As I’ve mentioned before, I recently upgraded to a blazing fast and entirely delightful new Mac. I worried that my old version of Creative Suite (CS3) wouldn’t be compatible, but lo, it works fine on the new operating system — or almost fine.
Yesterday I put together a print version of my story collection Goddesses & Other Stories using Adobe InDesign. I had one strange issue with fonts — Times New Roman, the most common human-developed font in the Universe, was not compatible between my old InDesign files and my new computer. I had to substitute Times New Roman for Times New Roman. I don’t know enough about fonts to explain why that was the case, but I forged on and put the new book together.
Toward the end of the process I decided to print out a couple of sample pages to make sure I liked the look. That’s when I stumbled on a critical bug. The moment I clicked “print,” InDesign “closed unexpectedly.” The first time it happened, I thought it was a fluke. After the third time I turned to the Great Google for advice and found this very useful post. I removed the files according to the instructions, and had no problem printing the sample pages. “Victory!” I cheered. Or so I thought.

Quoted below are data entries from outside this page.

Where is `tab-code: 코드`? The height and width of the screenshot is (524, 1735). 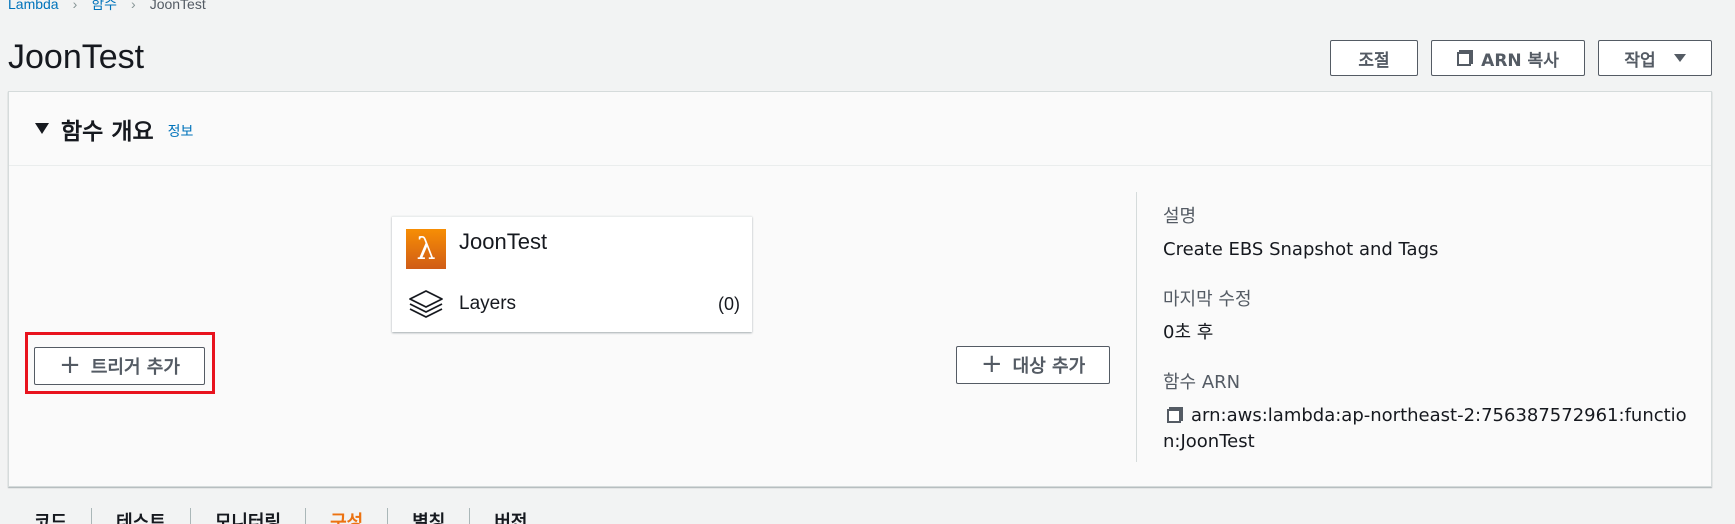 tab-code: 코드 is located at coordinates (64, 516).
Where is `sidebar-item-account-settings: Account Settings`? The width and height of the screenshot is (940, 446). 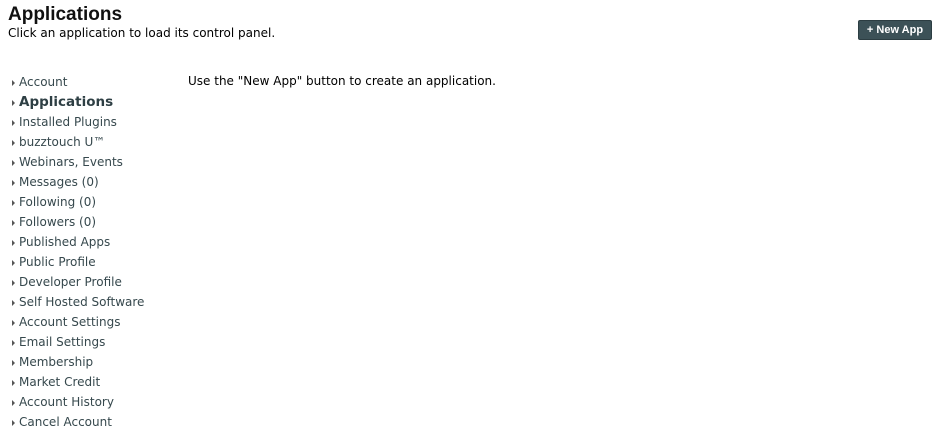
sidebar-item-account-settings: Account Settings is located at coordinates (78, 322).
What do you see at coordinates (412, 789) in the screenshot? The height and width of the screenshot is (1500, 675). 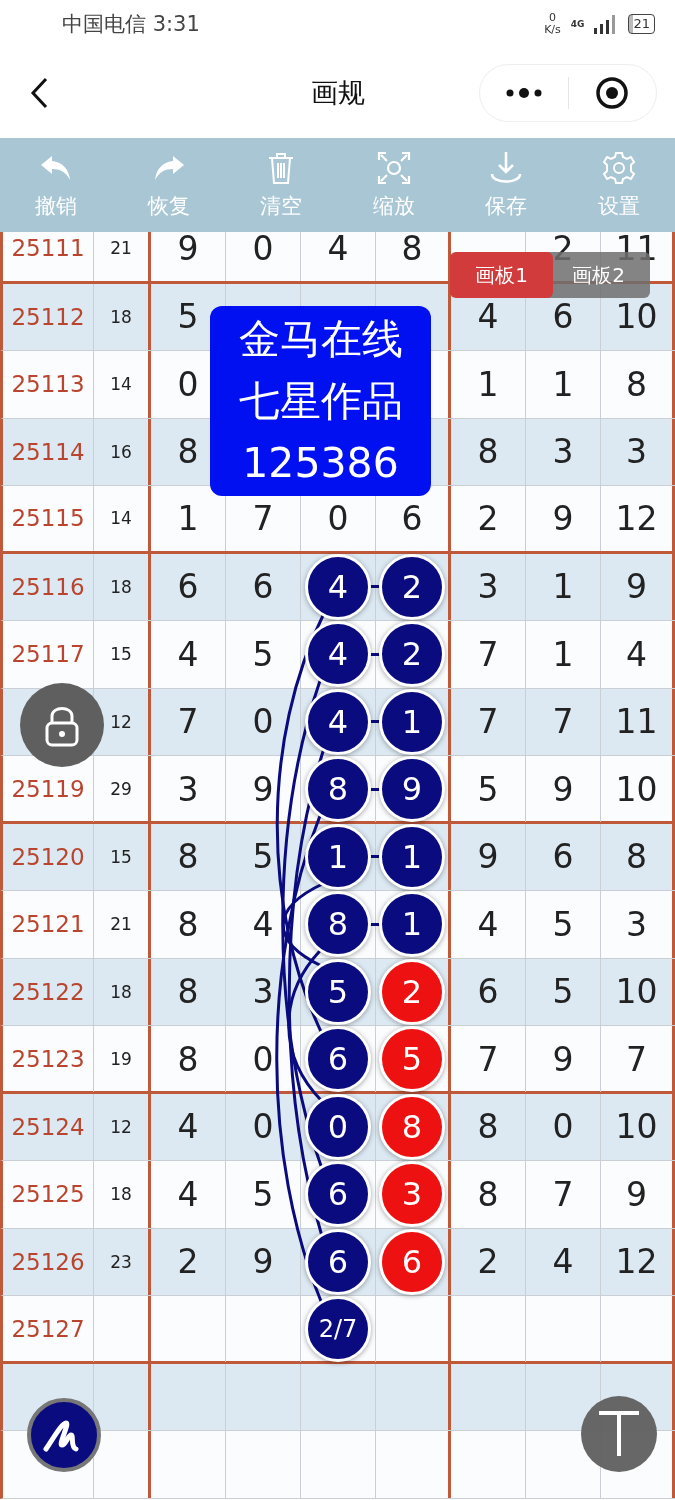 I see `number-ball: 9` at bounding box center [412, 789].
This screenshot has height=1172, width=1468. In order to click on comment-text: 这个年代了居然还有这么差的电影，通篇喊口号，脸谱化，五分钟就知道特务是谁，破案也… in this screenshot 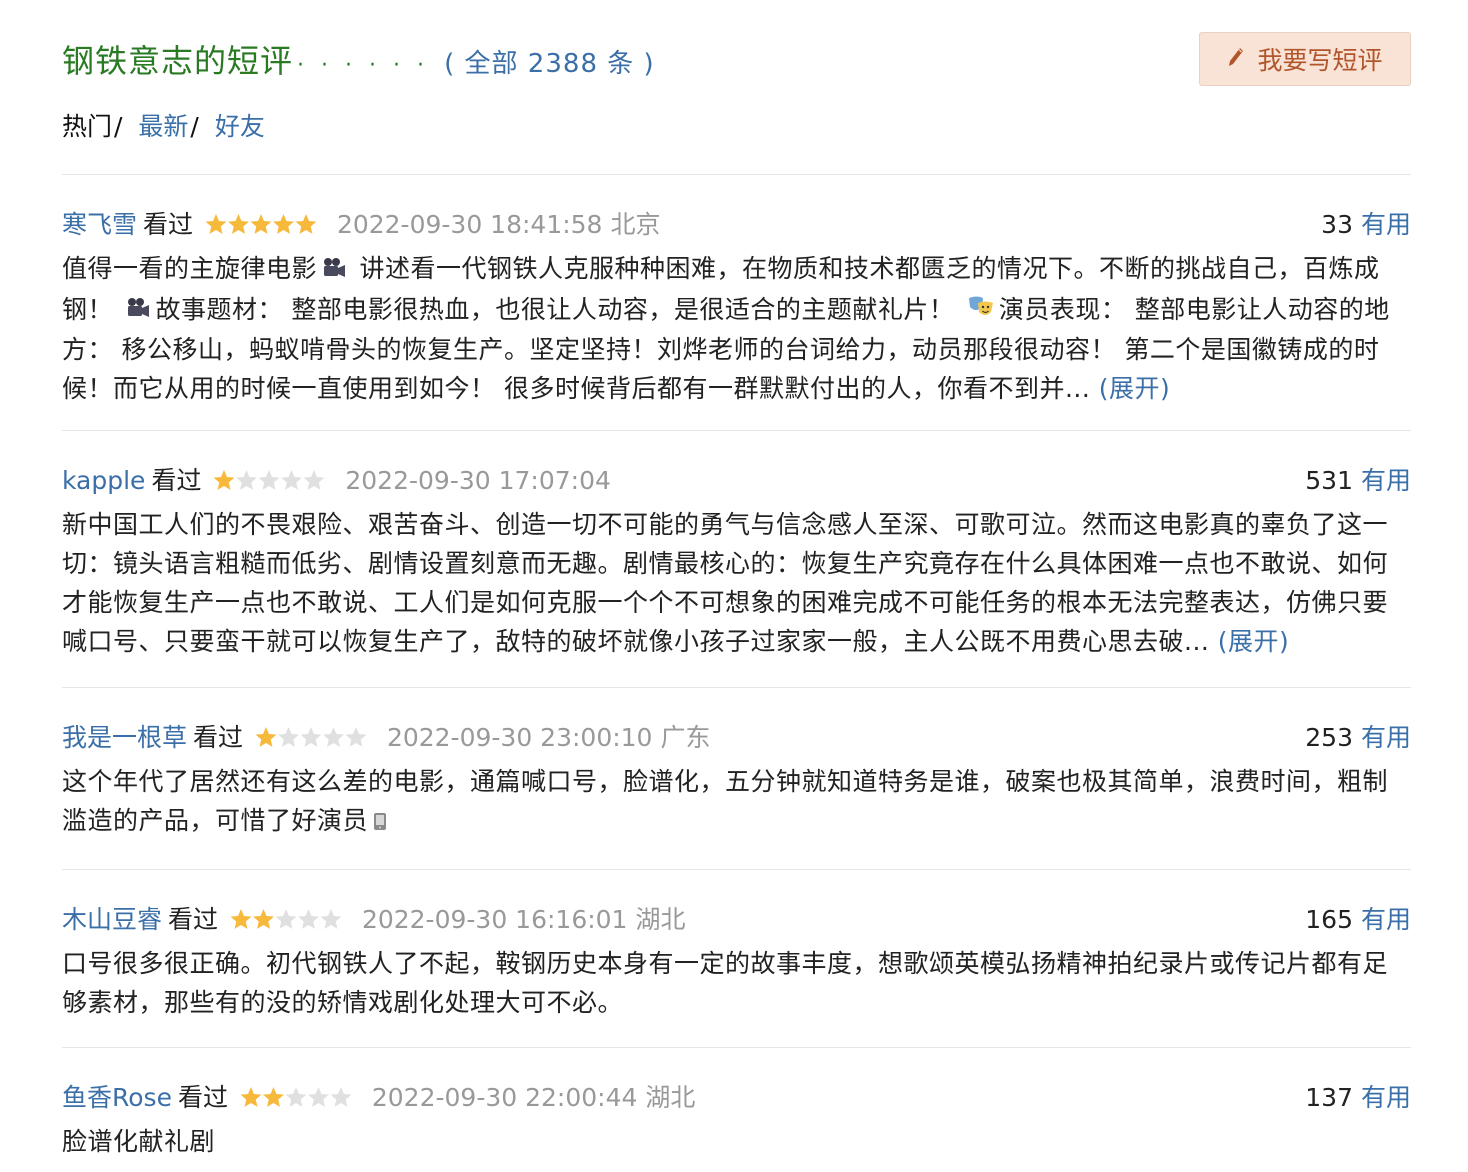, I will do `click(736, 802)`.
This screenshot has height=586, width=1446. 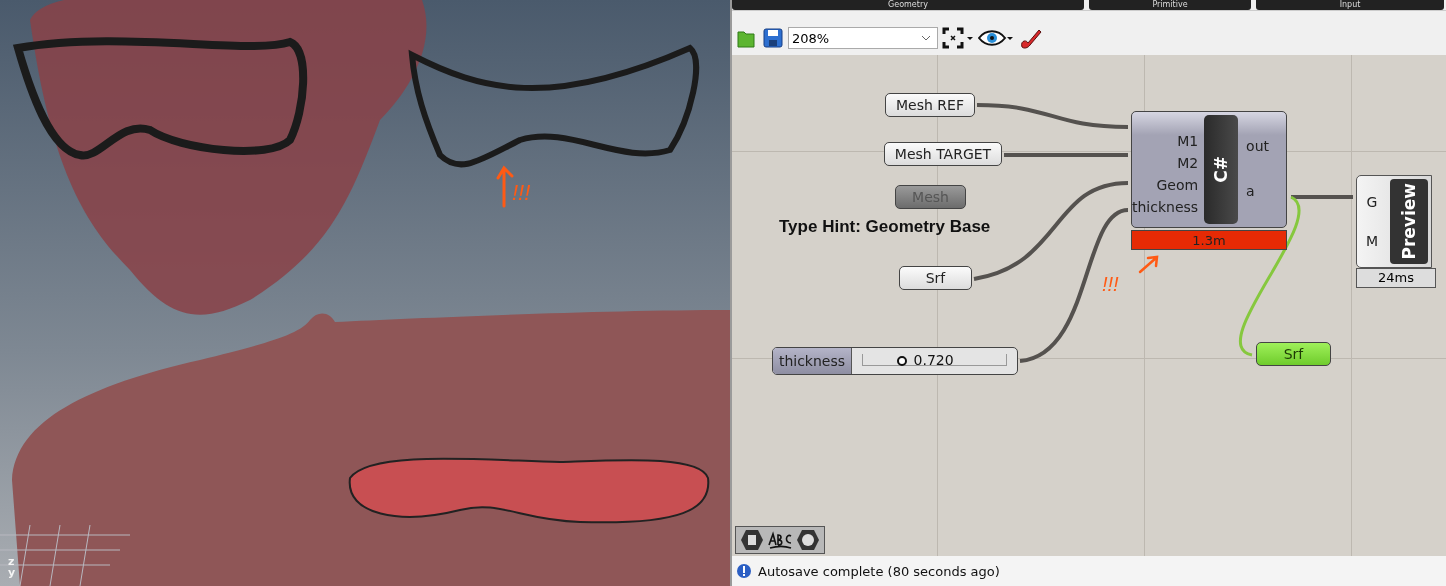 I want to click on input-label: G, so click(x=1372, y=202).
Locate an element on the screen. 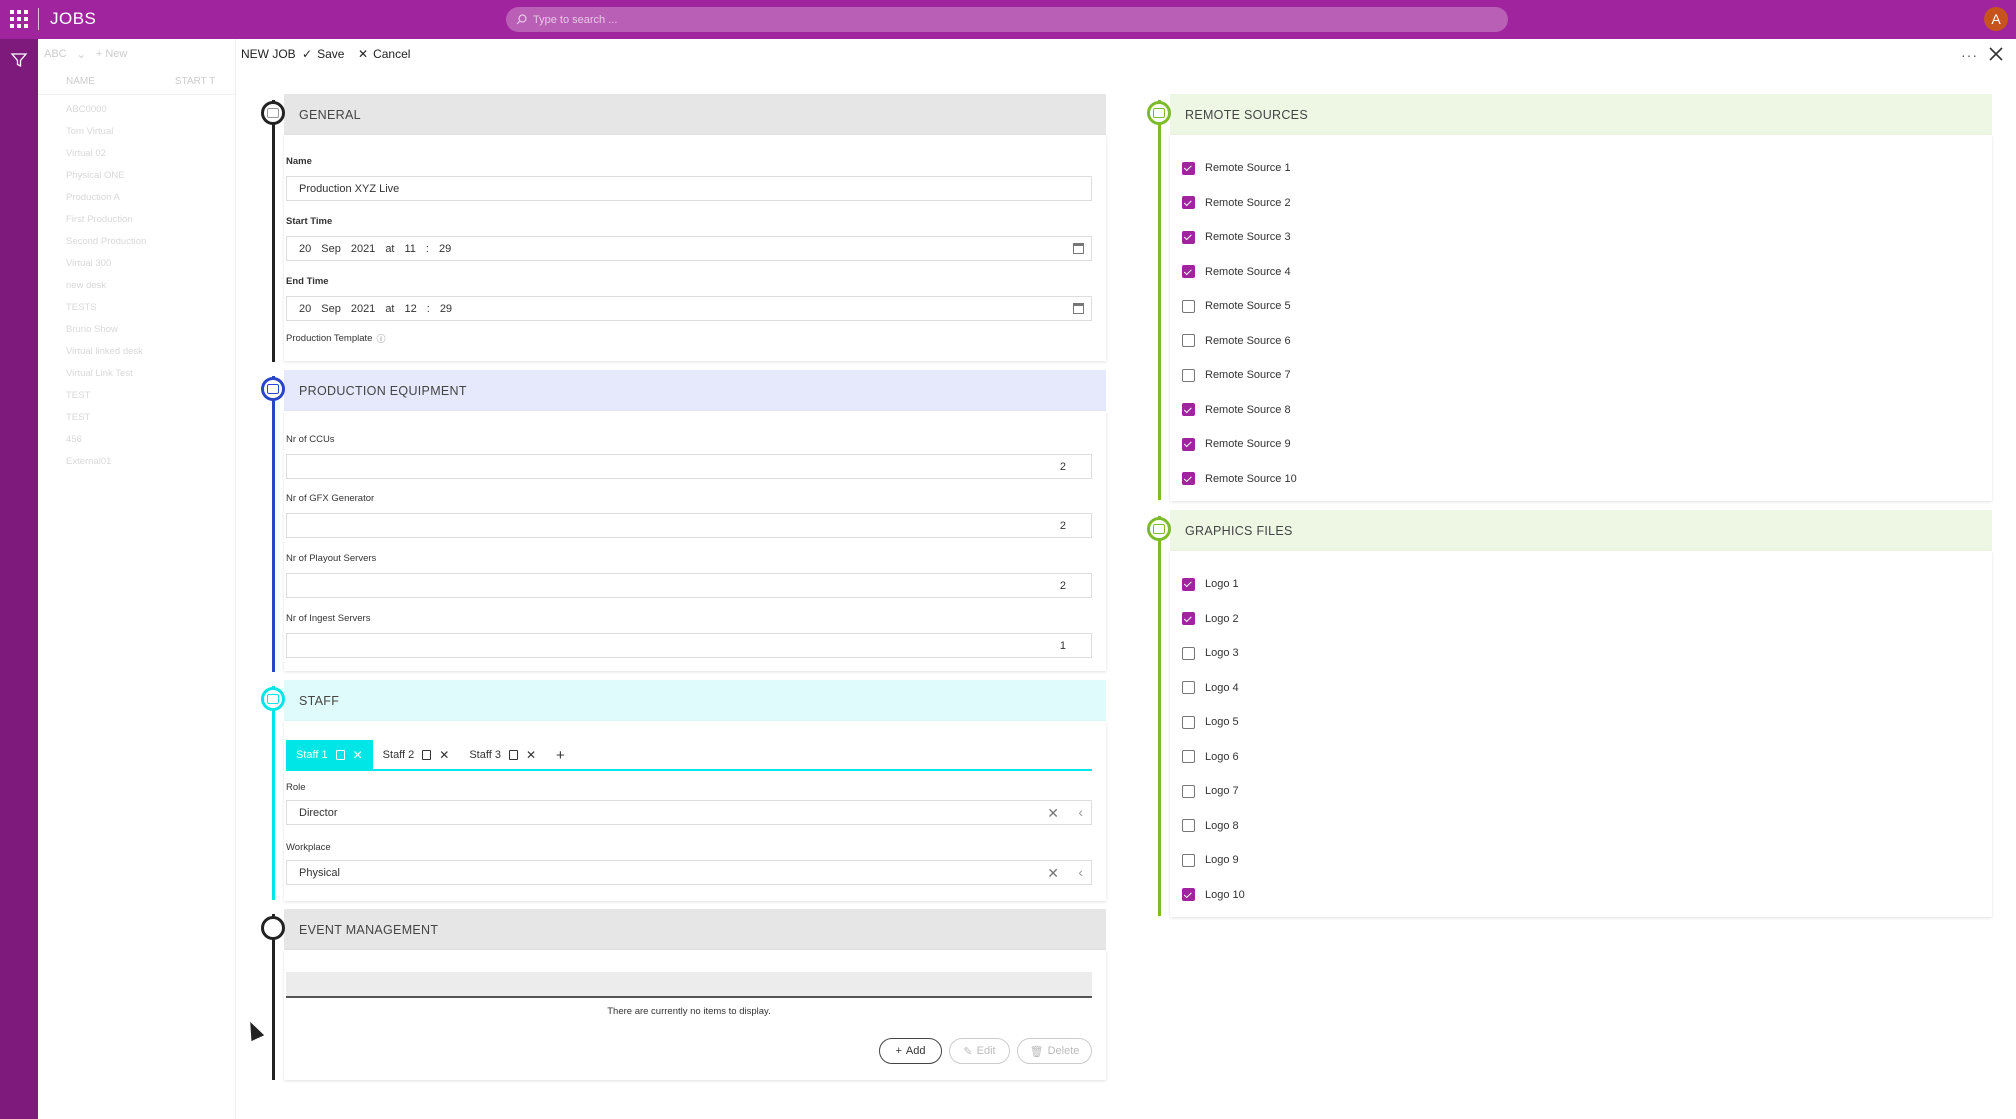 The width and height of the screenshot is (2016, 1119). ingest-servers-field: 1 is located at coordinates (689, 646).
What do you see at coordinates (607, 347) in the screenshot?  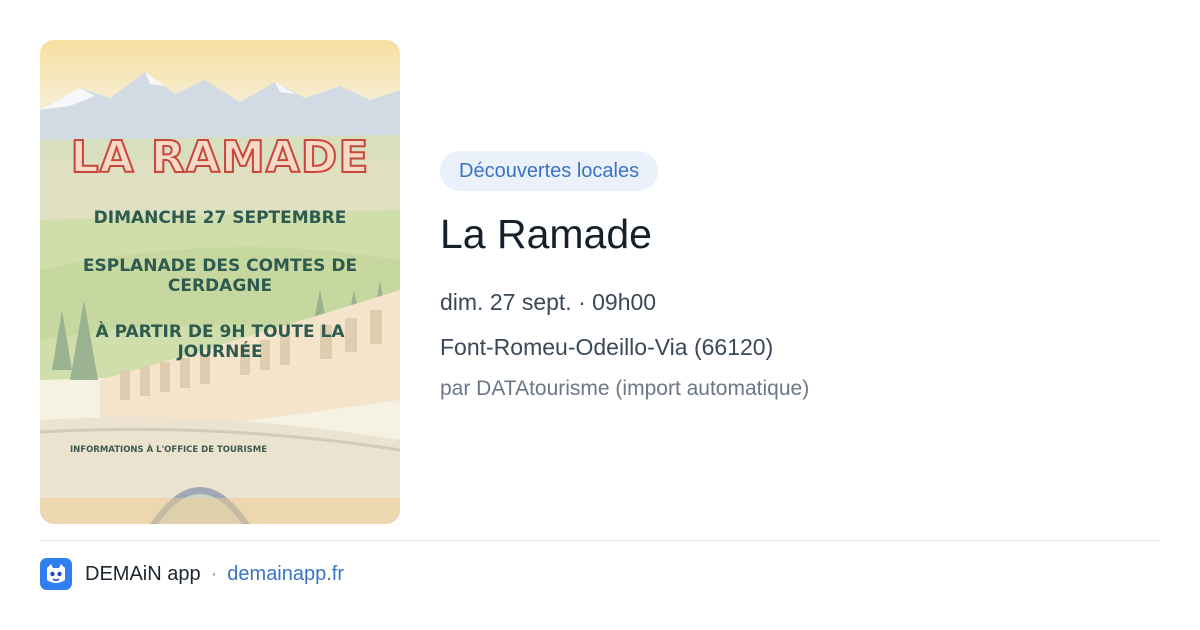 I see `event-location: Font-Romeu-Odeillo-Via (66120)` at bounding box center [607, 347].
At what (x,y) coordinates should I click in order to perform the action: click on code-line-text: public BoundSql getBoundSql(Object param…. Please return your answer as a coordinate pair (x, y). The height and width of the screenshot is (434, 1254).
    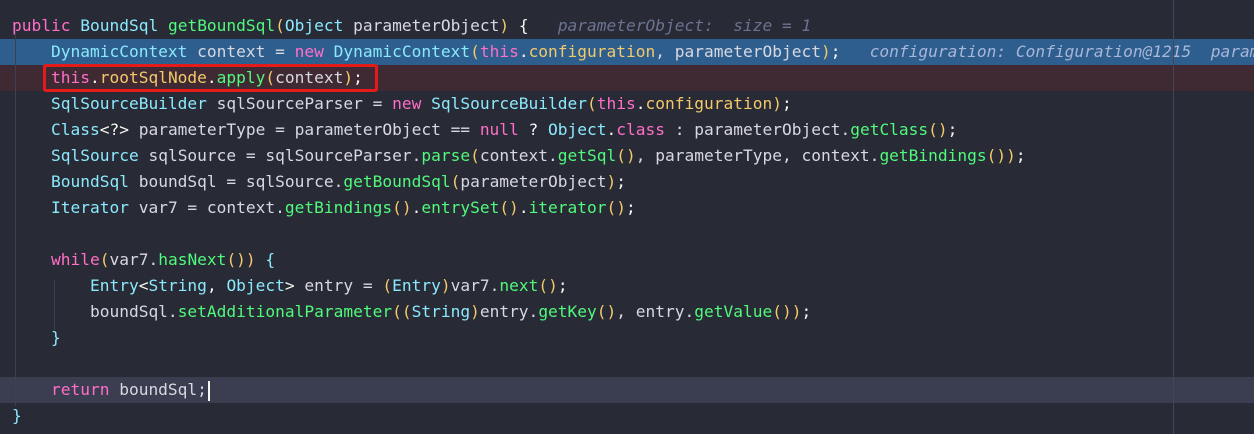
    Looking at the image, I should click on (412, 26).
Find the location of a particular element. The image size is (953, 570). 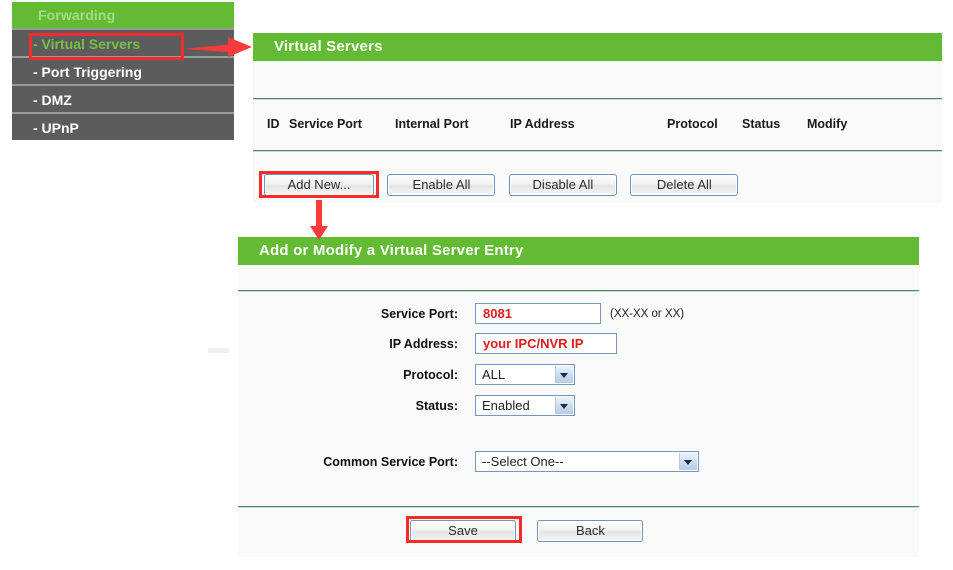

status-selected-value: Enabled is located at coordinates (506, 406).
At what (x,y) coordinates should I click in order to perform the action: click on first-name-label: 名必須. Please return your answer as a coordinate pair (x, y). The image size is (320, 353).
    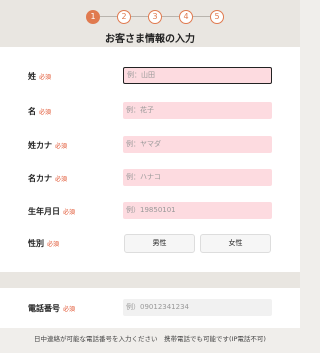
    Looking at the image, I should click on (40, 112).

Lightning Source is my usual print-on-demand company and they have a very specific procedure for creating the PDF file from which a book is printed. The first step is to convert the InDesign file to a postscript file. To do this, you “print” to postscript — and Lightning Source provides a four-page document detailing every setting that must be used to do this correctly. All well and good, except one of those settings requires the use of the files which I deleted to fix the initial print problem. So what looked like a fix just pushed the problem off into a different sphere.
“Don’t panic!” I told myself. I still have my old Mac. I’ll just fire that up and use it to create the postscript file.
Except the new version of Times New Roman doesn’t exist on the old Mac.
So I copied the font from New Mac and put it on Old Mac. But Old Mac still insists I’m missing Times New Roman. (The other fonts are cross-compatible. It’s just TNR that has issues.)
So I went through the InDesign files and substituted the old TNR font, hoping that nothing would change in the layout–and I finally made my postscript file, and then I used the postscript file to create a PDF via Adobe Distiller. This is how Lightning Source wants it done, so this is how I do it. Now I have to go through the PDF file and if I find mistakes I have to correct them…in both versions? Old Mac and New Mac?
The ultimate solution of course is to upgrade Creative Suite to a newer version, but that’s a big investment and not one that I want to make right now. And besides, why can’t it just all work?
Oh — the final punchline. I’m not actually preparing this book for Lightning Source. I want to use this book to experiment with Amazon’s Create Space print-on-demand service — and Amazon is not nearly as fussy about files as Lightning Source. But at this point, Lightning Source has me well trained.